BLANCHE BERTRAND

Distance, ce mot a vite raisonné dans ma tête, je me suis questionnée sur la manière dont l’être humain avait voulu abolir les distances. J’ai commencé par entamer une première phase de recherche sur les transports, leur mode de construction et l’impact qu’ils avaient eu sur la vie quotidienne. 

Par la suite, je me suis intéressée à la manière dont on appréhendait nos distances et particulièrement les « trop grandes distances ». En tant qu’être humain, notre échelle ne permet pas de nous figurer 300km ; on peut cependant se dire que c’est à peu près trois heures de trajet en voiture : en effet, c’est par le temps que l’on met à voyager que l‘on va estimer les distances, les points s’éloignent de nous à mesure que le temps augmente.

Cependant le temps, lui, varie énormément et on peut mettre pour un même nombre de kilomètres de 2h à 6h selon le transport employé, par exemple la voiture, le bus ou le vélo.
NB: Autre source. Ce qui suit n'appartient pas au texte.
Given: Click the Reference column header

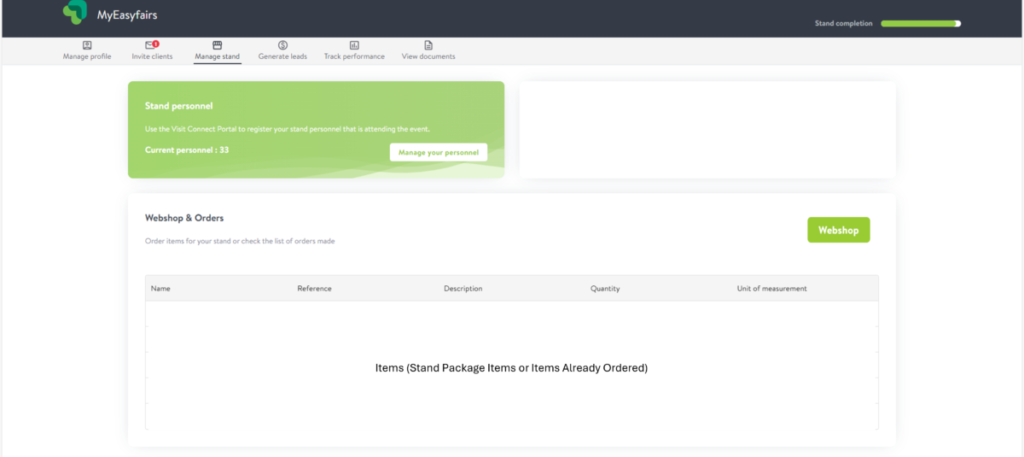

Alors nos cartes pourraient se transformer. 

Petite aparté, les cartes que nous utilisons aujourd’hui ne sont pas « correctes » parce qu'il est impossible de mettre à plat quelque chose de sphérique (la Terre). La manière dont on présente nos pays, leur position et leur taille par rapport aux autres est faussée à cause de cet état de fait. Partant de ce principe, je me suis dit que je pouvais donc me permettre à mon tour de déformer notre topographie. Si les cartes que l’on connaît ne sont pas « justes » alors je pourrais en réaliser de nouvelles. Elles ne seraient pas les témoins de la topographie mais de la déformation topographique ressentie lors de voyages. 
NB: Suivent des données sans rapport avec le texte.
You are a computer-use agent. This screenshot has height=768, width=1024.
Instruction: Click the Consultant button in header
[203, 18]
J’ai réalisé 50 cartes qui témoignent de ces différences, en prenant en compte uniquement le temps de trajet selon le transport.  

Pour pouvoir constater à différentes échelles l’influence des transports, j’ai séparé mes cartes en quatre catégories : la périphérie des villes par rapport à leur centre, les villes entre elles au sein d’un même pays, les pays entre eux au sein de l’Europe et les pays entres eux au sein du monde. De cette manière, j’offre une forme de datavisualisation sur ce à quoi pourrait ressembler nos cartes si elle prenaient en compte nos nouveaux modes de transport, mais aussi des énormes déformations occasionnées, positives (réduction des distances) ou négatives (rallongement des distances). 

Avec ce dispositif, j’espère amener à réfléchir sur la manière dont nos transports influent sur notre vie, c’est-à-dire comment une ligne de bus peux contribuer au rapprochement ou à l’éloignement d’une commune, comment une ligne de TGV peux permettre de sauver l’économie d’une région ou encore, comment la création de circuits aériens et maritimes complexes participe à la création d’une « ville monde ». Ces cartes sont aussi là pour constater des disparités selon le mode de voyage, l’inaccessibilité de certaines zones du monde (si on n’avait pas les avions, par exemple).  Ces cartes sont des outils pour remettre en perspective notre manière de déformer notre monde selon la manière dont on se déplace sur et autour de lui.